◆ Work request ◆
Show the lines below where "marker" occurs.

◆ Data to examine ◆
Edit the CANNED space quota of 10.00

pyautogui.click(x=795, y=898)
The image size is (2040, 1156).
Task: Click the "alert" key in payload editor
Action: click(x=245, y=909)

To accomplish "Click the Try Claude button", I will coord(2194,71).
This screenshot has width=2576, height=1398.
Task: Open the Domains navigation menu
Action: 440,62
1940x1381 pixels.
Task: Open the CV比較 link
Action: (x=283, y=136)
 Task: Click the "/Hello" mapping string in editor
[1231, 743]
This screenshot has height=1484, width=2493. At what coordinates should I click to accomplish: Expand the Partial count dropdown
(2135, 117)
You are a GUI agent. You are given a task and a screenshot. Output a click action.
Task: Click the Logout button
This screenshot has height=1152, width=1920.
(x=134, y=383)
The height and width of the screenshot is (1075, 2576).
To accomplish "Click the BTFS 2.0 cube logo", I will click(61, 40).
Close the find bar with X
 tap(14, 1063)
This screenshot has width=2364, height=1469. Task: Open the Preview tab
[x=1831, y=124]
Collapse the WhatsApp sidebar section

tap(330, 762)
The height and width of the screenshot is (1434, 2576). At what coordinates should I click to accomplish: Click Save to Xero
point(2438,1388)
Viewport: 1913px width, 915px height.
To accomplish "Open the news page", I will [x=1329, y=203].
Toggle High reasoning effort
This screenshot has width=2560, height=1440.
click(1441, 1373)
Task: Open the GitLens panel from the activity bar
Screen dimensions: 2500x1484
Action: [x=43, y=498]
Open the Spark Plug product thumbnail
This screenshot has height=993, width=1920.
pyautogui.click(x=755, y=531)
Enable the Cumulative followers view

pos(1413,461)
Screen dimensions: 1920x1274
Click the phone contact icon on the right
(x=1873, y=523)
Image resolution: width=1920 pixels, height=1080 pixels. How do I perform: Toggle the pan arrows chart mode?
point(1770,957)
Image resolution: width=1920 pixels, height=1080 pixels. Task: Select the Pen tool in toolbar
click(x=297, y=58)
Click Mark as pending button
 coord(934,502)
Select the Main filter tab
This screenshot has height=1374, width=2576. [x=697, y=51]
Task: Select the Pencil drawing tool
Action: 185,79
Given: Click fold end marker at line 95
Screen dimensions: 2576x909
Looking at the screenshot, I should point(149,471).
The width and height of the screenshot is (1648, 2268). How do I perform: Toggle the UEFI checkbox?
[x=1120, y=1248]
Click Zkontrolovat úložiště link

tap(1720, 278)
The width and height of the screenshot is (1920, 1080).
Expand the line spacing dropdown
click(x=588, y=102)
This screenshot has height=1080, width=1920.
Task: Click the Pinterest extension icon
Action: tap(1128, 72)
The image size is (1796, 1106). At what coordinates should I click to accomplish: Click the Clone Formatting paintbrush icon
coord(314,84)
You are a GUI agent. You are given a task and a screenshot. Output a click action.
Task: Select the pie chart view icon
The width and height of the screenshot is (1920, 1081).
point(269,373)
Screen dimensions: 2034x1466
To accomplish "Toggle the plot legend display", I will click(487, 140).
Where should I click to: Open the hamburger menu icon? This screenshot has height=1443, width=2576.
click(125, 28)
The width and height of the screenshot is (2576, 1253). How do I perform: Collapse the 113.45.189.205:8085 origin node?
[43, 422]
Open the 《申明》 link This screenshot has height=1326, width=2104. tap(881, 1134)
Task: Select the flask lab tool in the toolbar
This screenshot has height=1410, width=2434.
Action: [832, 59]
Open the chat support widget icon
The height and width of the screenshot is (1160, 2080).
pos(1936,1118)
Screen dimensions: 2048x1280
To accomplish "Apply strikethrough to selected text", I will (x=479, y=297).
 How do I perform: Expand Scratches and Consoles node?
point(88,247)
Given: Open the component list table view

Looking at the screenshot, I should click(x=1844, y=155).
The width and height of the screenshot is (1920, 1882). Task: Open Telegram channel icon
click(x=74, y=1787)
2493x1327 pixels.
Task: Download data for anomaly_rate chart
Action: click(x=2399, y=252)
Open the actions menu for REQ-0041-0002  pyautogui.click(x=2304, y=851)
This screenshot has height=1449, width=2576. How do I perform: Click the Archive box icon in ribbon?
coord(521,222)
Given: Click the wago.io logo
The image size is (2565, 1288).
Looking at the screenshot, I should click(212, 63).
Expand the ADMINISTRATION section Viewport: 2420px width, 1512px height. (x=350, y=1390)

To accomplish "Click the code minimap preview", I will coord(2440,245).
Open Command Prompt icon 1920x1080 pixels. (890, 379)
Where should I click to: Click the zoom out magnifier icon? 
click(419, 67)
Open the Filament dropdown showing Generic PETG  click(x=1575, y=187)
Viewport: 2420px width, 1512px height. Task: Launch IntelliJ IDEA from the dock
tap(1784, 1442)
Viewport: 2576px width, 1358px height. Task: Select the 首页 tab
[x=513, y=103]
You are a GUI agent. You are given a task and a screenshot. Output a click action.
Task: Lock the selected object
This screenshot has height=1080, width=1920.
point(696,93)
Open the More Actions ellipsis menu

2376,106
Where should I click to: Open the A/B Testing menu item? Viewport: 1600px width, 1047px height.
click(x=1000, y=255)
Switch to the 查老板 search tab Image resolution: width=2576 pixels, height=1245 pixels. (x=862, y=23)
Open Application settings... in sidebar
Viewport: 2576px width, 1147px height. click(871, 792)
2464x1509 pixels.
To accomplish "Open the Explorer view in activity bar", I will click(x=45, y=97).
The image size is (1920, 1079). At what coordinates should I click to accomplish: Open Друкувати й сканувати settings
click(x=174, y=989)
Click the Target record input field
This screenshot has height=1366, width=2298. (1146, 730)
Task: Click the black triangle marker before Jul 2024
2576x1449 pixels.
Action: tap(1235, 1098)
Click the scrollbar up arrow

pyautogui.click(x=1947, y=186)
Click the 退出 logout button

◆ Response ◆
Given: Click fold end marker at line 95
Task: Click the black triangle marker before Jul 2024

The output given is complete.